Perspectives économiques et revue financière de l'Ontario 2016
Chapitre III : Perspectives économiques et financières

Section A : Perspectives économiques de l’Ontario

L’économie ontarienne poursuit sa croissance malgré l’incertitude qui règne dans l’économie mondiale. Le taux de chômage est à son plus bas en huit ans et plus de 641 000 nouveaux emplois nets ont été créés depuis le creux de la récession mondiale de 2008-2009. La croissance économique de l’Ontario des deux dernières années a été supérieure à celle de l’ensemble du Canada et les économistes du secteur privé s’attendent à ce que l’Ontario mène le bal pour ce qui est de la croissance au cours des deux prochaines années. Malgré les défis économiques qui persistent à l’échelle mondiale, l’Ontario continue de tirer profit de la croissance économique soutenue aux États-Unis, des faibles prix du pétrole et du dollar canadien concurrentiel. Les perspectives économiques de l’Ontario sont caractérisées par un ensemble de risques équilibrés.

Le ministère des Finances prévoit que le produit intérieur brut (PIB) réel de l’Ontario augmentera en moyenne de 2,2 % au cours de la période allant de 2016 à 2019. Par souci de prudence dans la planification financière, ces projections de croissance du PIB réel sont légèrement inférieures à la moyenne des prévisions du secteur privé1.

TABLEAU 3.1 Perspectives économiques de l’Ontario
(en pourcentage)
  2013 2014 2015 2016p 2017p 2018p 2019p
Croissance du PIB réel 1,5 2,7 2,5 2,5 2,2 2,1 1,9
Croissance du PIB nominal 2,2 4,7 4,9 3,4 4,1 4,1 3,9
Croissance de l’emploi 1,8 0,8 0,7 1,0 1,2 1,2 1,1
Inflation de l’IPC 1,0 2,4 1,2 1,9 2,0 2,0 2,0
p = projection de planification du ministère des Finances de l’Ontario.
Sources : Statistique Canada et ministère des Finances de l’Ontario.
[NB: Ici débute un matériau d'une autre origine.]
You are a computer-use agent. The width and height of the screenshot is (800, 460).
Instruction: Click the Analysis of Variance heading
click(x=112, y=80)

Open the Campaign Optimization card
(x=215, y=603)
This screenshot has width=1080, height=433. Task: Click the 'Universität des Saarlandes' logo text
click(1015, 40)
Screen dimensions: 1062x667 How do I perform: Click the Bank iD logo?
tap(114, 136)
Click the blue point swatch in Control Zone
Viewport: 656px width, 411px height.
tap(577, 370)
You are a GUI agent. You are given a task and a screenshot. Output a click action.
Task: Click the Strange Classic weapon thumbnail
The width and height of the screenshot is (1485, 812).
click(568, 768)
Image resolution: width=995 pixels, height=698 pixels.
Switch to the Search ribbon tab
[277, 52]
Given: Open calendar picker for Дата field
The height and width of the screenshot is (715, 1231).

La croissance économique stable aux États-Unis ainsi que l’incidence continue d’un dollar canadien plus concurrentiel et des bas prix du pétrole appuient toujours la croissance économique de l’Ontario. Les exportations affichent une tendance à la hausse, les entreprises embauchent davantage de travailleurs, la productivité s’est améliorée et le revenu des ménages augmente. On s’attend à ce que l’économie de l’Ontario continue à mener le bal pour ce qui est de la croissance au niveau provincial au cours des deux prochaines années, ce qui correspond en grande partie aux prévisions du budget de 2016.

Récents résultats économiques de l’Ontario

En 2015, le PIB réel de l’Ontario a augmenté de 2,5 %, ce qui est comparable au taux enregistré aux États-Unis et dépasse celui du Canada et de tous les autres pays du G7. La croissance de l’Ontario s’explique par une augmentation des dépenses des consommateurs, une intensification des exportations et la vigueur de l’investissement des entreprises.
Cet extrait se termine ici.